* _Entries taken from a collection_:
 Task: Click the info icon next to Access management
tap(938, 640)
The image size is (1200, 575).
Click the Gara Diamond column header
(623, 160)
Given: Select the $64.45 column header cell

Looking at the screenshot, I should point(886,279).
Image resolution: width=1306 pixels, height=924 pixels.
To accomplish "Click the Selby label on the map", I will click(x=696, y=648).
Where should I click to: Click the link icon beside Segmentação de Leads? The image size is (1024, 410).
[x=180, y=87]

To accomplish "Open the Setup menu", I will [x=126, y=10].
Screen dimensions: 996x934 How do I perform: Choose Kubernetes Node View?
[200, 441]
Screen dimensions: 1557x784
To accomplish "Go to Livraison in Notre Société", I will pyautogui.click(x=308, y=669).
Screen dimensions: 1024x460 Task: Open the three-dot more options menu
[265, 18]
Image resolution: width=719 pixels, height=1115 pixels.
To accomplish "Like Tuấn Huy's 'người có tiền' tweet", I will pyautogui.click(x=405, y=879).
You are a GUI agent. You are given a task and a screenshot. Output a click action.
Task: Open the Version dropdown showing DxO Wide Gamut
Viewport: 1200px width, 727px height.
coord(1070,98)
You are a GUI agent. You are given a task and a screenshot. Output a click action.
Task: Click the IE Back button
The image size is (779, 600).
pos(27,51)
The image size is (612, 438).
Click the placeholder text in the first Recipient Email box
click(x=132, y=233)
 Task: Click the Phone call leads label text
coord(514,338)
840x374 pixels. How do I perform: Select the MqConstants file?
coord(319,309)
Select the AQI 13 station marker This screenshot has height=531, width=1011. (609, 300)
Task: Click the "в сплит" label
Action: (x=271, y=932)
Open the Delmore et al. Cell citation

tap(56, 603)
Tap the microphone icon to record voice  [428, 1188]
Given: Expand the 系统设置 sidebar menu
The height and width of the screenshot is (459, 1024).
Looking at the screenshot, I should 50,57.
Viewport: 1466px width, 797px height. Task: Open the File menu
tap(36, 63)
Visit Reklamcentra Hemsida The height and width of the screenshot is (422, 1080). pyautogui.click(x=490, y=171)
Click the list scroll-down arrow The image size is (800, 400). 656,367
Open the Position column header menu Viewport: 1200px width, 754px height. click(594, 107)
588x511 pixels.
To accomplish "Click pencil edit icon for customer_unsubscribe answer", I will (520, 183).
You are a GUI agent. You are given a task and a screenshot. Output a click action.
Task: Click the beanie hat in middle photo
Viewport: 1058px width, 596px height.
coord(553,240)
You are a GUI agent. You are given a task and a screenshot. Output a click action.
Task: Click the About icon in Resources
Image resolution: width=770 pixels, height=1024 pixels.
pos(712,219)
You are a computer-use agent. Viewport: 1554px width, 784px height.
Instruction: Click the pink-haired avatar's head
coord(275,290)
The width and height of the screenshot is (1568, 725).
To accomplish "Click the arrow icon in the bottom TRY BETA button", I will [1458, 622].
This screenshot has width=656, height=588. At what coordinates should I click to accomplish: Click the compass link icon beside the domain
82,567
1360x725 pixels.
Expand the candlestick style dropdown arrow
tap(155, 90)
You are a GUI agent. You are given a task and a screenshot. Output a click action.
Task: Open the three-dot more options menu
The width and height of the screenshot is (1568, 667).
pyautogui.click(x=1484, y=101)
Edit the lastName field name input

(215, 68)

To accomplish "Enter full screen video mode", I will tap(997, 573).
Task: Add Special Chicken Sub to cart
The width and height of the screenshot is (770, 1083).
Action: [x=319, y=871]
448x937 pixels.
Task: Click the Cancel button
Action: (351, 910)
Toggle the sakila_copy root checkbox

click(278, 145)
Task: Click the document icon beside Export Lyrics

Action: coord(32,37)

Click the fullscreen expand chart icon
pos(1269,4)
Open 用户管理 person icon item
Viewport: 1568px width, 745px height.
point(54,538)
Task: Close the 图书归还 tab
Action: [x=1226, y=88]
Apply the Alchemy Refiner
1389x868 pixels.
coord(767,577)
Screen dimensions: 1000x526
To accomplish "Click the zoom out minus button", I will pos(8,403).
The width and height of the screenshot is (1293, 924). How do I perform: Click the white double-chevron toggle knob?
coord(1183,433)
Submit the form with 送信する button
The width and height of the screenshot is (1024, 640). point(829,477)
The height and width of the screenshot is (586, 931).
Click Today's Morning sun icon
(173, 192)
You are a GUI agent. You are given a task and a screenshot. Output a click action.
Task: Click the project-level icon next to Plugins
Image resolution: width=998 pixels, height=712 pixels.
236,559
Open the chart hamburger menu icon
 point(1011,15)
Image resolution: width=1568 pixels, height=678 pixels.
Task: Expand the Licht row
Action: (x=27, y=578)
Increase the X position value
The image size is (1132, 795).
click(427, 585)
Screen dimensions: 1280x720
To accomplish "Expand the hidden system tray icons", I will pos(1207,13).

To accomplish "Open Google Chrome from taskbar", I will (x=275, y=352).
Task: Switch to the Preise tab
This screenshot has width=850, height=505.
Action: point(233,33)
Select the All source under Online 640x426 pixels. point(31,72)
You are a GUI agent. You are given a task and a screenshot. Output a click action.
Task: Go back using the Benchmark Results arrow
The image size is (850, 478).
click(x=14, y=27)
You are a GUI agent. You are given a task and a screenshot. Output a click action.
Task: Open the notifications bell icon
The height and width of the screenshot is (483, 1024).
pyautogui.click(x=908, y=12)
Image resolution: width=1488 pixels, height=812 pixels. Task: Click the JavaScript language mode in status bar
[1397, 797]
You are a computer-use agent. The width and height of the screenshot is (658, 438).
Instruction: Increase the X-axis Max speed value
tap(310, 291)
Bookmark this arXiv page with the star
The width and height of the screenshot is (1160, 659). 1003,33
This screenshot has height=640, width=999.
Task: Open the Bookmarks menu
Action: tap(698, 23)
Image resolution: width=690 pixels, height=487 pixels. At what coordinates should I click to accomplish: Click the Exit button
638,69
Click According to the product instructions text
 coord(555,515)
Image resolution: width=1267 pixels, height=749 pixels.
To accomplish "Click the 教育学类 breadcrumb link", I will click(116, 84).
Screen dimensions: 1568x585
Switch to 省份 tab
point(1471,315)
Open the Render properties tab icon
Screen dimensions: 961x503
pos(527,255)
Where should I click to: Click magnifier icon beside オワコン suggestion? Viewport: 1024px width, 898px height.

* _Description of the task_:
The full set of entries must be transcribed exactly.

* _Response for this exercise_:
 Task: Click the info icon next to Access management
tap(938, 640)
The image size is (1200, 575).
Click the Gara Diamond column header
(623, 160)
Given: Select the $64.45 column header cell

Looking at the screenshot, I should point(886,279).
Image resolution: width=1306 pixels, height=924 pixels.
To accomplish "Click the Selby label on the map", I will click(x=696, y=648).
Where should I click to: Click the link icon beside Segmentação de Leads? The image size is (1024, 410).
[x=180, y=87]

To accomplish "Open the Setup menu", I will [x=126, y=10].
Screen dimensions: 996x934 How do I perform: Choose Kubernetes Node View?
[200, 441]
Screen dimensions: 1557x784
To accomplish "Go to Livraison in Notre Société", I will pyautogui.click(x=308, y=669).
Screen dimensions: 1024x460 Task: Open the three-dot more options menu
[265, 18]
Image resolution: width=719 pixels, height=1115 pixels.
To accomplish "Like Tuấn Huy's 'người có tiền' tweet", I will pyautogui.click(x=405, y=879).
You are a GUI agent. You are given a task and a screenshot. Output a click action.
Task: Open the Version dropdown showing DxO Wide Gamut
Viewport: 1200px width, 727px height.
coord(1070,98)
You are a GUI agent. You are given a task and a screenshot. Output a click action.
Task: Click the IE Back button
The image size is (779, 600).
pos(27,51)
The image size is (612, 438).
Click the placeholder text in the first Recipient Email box
click(x=132, y=233)
 Task: Click the Phone call leads label text
coord(514,338)
840x374 pixels. How do I perform: Select the MqConstants file?
coord(319,309)
Select the AQI 13 station marker This screenshot has height=531, width=1011. (609, 300)
Task: Click the "в сплит" label
Action: (x=271, y=932)
Open the Delmore et al. Cell citation

tap(56, 603)
Tap the microphone icon to record voice  [428, 1188]
Given: Expand the 系统设置 sidebar menu
The height and width of the screenshot is (459, 1024).
Looking at the screenshot, I should 50,57.
Viewport: 1466px width, 797px height. Task: Open the File menu
tap(36, 63)
Visit Reklamcentra Hemsida The height and width of the screenshot is (422, 1080). pyautogui.click(x=490, y=171)
Click the list scroll-down arrow The image size is (800, 400). 656,367
Open the Position column header menu Viewport: 1200px width, 754px height. click(594, 107)
588x511 pixels.
To accomplish "Click pencil edit icon for customer_unsubscribe answer", I will (520, 183).
You are a GUI agent. You are given a task and a screenshot. Output a click action.
Task: Click the beanie hat in middle photo
Viewport: 1058px width, 596px height.
coord(553,240)
You are a GUI agent. You are given a task and a screenshot. Output a click action.
Task: Click the About icon in Resources
Image resolution: width=770 pixels, height=1024 pixels.
pos(712,219)
You are a computer-use agent. Viewport: 1554px width, 784px height.
Instruction: Click the pink-haired avatar's head
coord(275,290)
The width and height of the screenshot is (1568, 725).
To accomplish "Click the arrow icon in the bottom TRY BETA button", I will [1458, 622].
This screenshot has width=656, height=588. At what coordinates should I click to accomplish: Click the compass link icon beside the domain
82,567
1360x725 pixels.
Expand the candlestick style dropdown arrow
tap(155, 90)
You are a GUI agent. You are given a task and a screenshot. Output a click action.
Task: Open the three-dot more options menu
The width and height of the screenshot is (1568, 667).
pyautogui.click(x=1484, y=101)
Edit the lastName field name input

(215, 68)

To accomplish "Enter full screen video mode", I will tap(997, 573).
Task: Add Special Chicken Sub to cart
The width and height of the screenshot is (770, 1083).
Action: [x=319, y=871]
448x937 pixels.
Task: Click the Cancel button
Action: (351, 910)
Toggle the sakila_copy root checkbox

click(278, 145)
Task: Click the document icon beside Export Lyrics

Action: coord(32,37)

Click the fullscreen expand chart icon
pos(1269,4)
Open 用户管理 person icon item
Viewport: 1568px width, 745px height.
point(54,538)
Task: Close the 图书归还 tab
Action: [x=1226, y=88]
Apply the Alchemy Refiner
1389x868 pixels.
coord(767,577)
Screen dimensions: 1000x526
To accomplish "Click the zoom out minus button", I will pos(8,403).
The width and height of the screenshot is (1293, 924). How do I perform: Click the white double-chevron toggle knob?
coord(1183,433)
Submit the form with 送信する button
The width and height of the screenshot is (1024, 640). point(829,477)
The height and width of the screenshot is (586, 931).
Click Today's Morning sun icon
(173, 192)
You are a GUI agent. You are given a task and a screenshot. Output a click action.
Task: Click the project-level icon next to Plugins
Image resolution: width=998 pixels, height=712 pixels.
236,559
Open the chart hamburger menu icon
 point(1011,15)
Image resolution: width=1568 pixels, height=678 pixels.
Task: Expand the Licht row
Action: (x=27, y=578)
Increase the X position value
The image size is (1132, 795).
click(427, 585)
Screen dimensions: 1280x720
To accomplish "Expand the hidden system tray icons", I will pos(1207,13).

To accomplish "Open Google Chrome from taskbar", I will (x=275, y=352).
Task: Switch to the Preise tab
This screenshot has width=850, height=505.
Action: point(233,33)
Select the All source under Online 640x426 pixels. point(31,72)
You are a GUI agent. You are given a task and a screenshot. Output a click action.
Task: Go back using the Benchmark Results arrow
The image size is (850, 478).
click(x=14, y=27)
You are a GUI agent. You are given a task and a screenshot. Output a click action.
Task: Open the notifications bell icon
The height and width of the screenshot is (483, 1024).
pyautogui.click(x=908, y=12)
Image resolution: width=1488 pixels, height=812 pixels. Task: Click the JavaScript language mode in status bar
[1397, 797]
You are a computer-use agent. The width and height of the screenshot is (658, 438).
Instruction: Increase the X-axis Max speed value
tap(310, 291)
Bookmark this arXiv page with the star
The width and height of the screenshot is (1160, 659). 1003,33
This screenshot has height=640, width=999.
Task: Open the Bookmarks menu
Action: tap(698, 23)
Image resolution: width=690 pixels, height=487 pixels. At what coordinates should I click to accomplish: Click the Exit button
638,69
Click According to the product instructions text
 coord(555,515)
Image resolution: width=1267 pixels, height=749 pixels.
To accomplish "Click the 教育学类 breadcrumb link", I will click(116, 84).
Screen dimensions: 1568x585
Switch to 省份 tab
point(1471,315)
Open the Render properties tab icon
Screen dimensions: 961x503
pos(527,255)
Where should I click to: Click magnifier icon beside オワコン suggestion? Viewport: 1024px width, 898px height.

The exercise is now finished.